2. Le cœur du problème : un système qui produit des artifices, pas des artefacts
La dérive s’installe quand :
tout le monde assiste à tout — donc personne n’est responsable (au sens de "accountable"),
les décisions ne sont pas formulées pour être prises. Elles sont plutôt délayées pour éviter d'endosser la responsabilité !
les détenteurs de potentiel veto ne sont pas contactés, pas d'échanges avant la réunion,
l’équipe optimise le périmètre au lieu des résultats d’usage et de performance (business ou outcomes),
le premier artefact testable arrive trop tard, alors que l’inertie s’est déjà installée.
L’organisation croit piloter ; elle observe surtout sa propre production documentaire.
3. Ce qui fonctionne réellement
C'est remettre la décision au centre. Un simple outil change la dynamique :
Le 1-pager décisionnel
Une page, trois options maximum, des critères business (qui sont autant de repères), une recommandation claire, des impacts chiffrés, des preuves (utilisateurs, essai à blanc), responsable et échéance. C’est un accélérateur de gouvernance : les comités deviennent des lieux où l’on choisit, pas où l’on “partage des vues”.
Engager un échange avec les décideurs en amont
Une consultation des vrais décideurs, de 15 à 30 minutes, 48 heures avant le comité, permet de clarifier critères et objections. Le “non” potentiel arrive tôt, en petit comité qui évite souvent les postures politiques. A ce moment là, il coûte encore peu.
Piloter le changement comme un flux
Regrouper toutes les demandes de changement dans un journal unique, les traiter à cadence fixe, mesurer le pourcentage de décisions prises en < 10 jours ouvrés. Quand le flux devient visible, il s’améliore.

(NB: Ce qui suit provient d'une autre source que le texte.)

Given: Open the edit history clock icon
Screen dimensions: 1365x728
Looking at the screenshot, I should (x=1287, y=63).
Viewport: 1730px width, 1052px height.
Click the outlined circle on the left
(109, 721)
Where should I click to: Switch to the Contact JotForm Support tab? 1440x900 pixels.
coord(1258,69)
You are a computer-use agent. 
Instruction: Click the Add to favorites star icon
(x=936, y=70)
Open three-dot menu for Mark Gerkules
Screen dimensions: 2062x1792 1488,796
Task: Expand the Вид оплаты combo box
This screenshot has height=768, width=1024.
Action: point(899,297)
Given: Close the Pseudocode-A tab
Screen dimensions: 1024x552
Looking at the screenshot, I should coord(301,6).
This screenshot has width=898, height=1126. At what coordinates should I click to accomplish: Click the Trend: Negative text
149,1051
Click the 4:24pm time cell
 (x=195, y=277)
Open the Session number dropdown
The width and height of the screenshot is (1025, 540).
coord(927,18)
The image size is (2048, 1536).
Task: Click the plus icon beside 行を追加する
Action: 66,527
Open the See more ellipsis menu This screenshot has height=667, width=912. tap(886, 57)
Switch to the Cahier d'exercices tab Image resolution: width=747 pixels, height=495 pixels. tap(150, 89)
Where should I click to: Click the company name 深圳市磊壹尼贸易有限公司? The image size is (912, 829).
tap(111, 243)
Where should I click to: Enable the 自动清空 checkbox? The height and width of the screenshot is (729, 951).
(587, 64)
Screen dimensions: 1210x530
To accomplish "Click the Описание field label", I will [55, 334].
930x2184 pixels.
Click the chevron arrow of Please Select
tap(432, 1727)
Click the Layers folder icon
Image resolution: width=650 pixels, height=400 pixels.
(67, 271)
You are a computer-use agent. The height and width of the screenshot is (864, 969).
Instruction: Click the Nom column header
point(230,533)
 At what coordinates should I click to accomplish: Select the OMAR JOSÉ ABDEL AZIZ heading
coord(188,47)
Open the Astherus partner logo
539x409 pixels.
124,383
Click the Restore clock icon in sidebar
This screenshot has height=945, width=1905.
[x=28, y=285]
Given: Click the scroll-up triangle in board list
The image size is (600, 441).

Garder la valeur en fil rouge
La valeur est inscrite sur une page, revisitée à chaque consultation. Elle décrit clairement les indicateurs qui la qualifient : débit, lead time, taux d’erreur, sécurité, adoption... Le tout accompagné des hypothèses qui les supportent et des conditions non-négociables. Si l’environnement change, on compare les options aux résultats attendus, pas au périmètre initial.
Réorienter le PMO vers l’impact
Enfin, faites évoluer le PMO de la police (jouer à l'agent devant les puissants n'a rien de glorieux) à l’appui de l'équipe projet. Conservez vos obligations de conformité, mais changez ce que vous célébrez. Placez la latence de décision, l’exécution dans les délais, la vitesse de traitement des changements et la préparation à l’adoption sur le scorecard PMO. Retirez les modèles qui ne modifient pas les comportements et investissez dans une poignée d’artefacts qui les transforment : 1-pager décisionnel, journal des arbitrages, journa des changements, carte d’acteurs, checklist pré-réunion, ... Coachez la salle. Un ExeCom de 30 minutes suffit si on le structure : 5 min de statut (On-Time/On-Budget + tendance), 5 min sur les 3 risques majeurs (propriétaire, plan, date) et 20 min pour décider les 1-pagers. Le reste attendra.
4. Le test simple pour votre prochain comité
Au prochain comité de pilotage, observez :
Y a-t-il des choix clairs sur une page ?
Pouvez-vous mesurer la latence de décision ?
Compare-t-on les options aux outcomes, ou à un plan figé ?
Les “non” émergent-ils en pré-gate ou tardivement, en plein comité ?
Le PMO célèbre-t-il l’action, ou l’élégance des modèles ?
Si la réponse est “non” à la plupart des questions, vous pilotez en apparence, pas en réalité.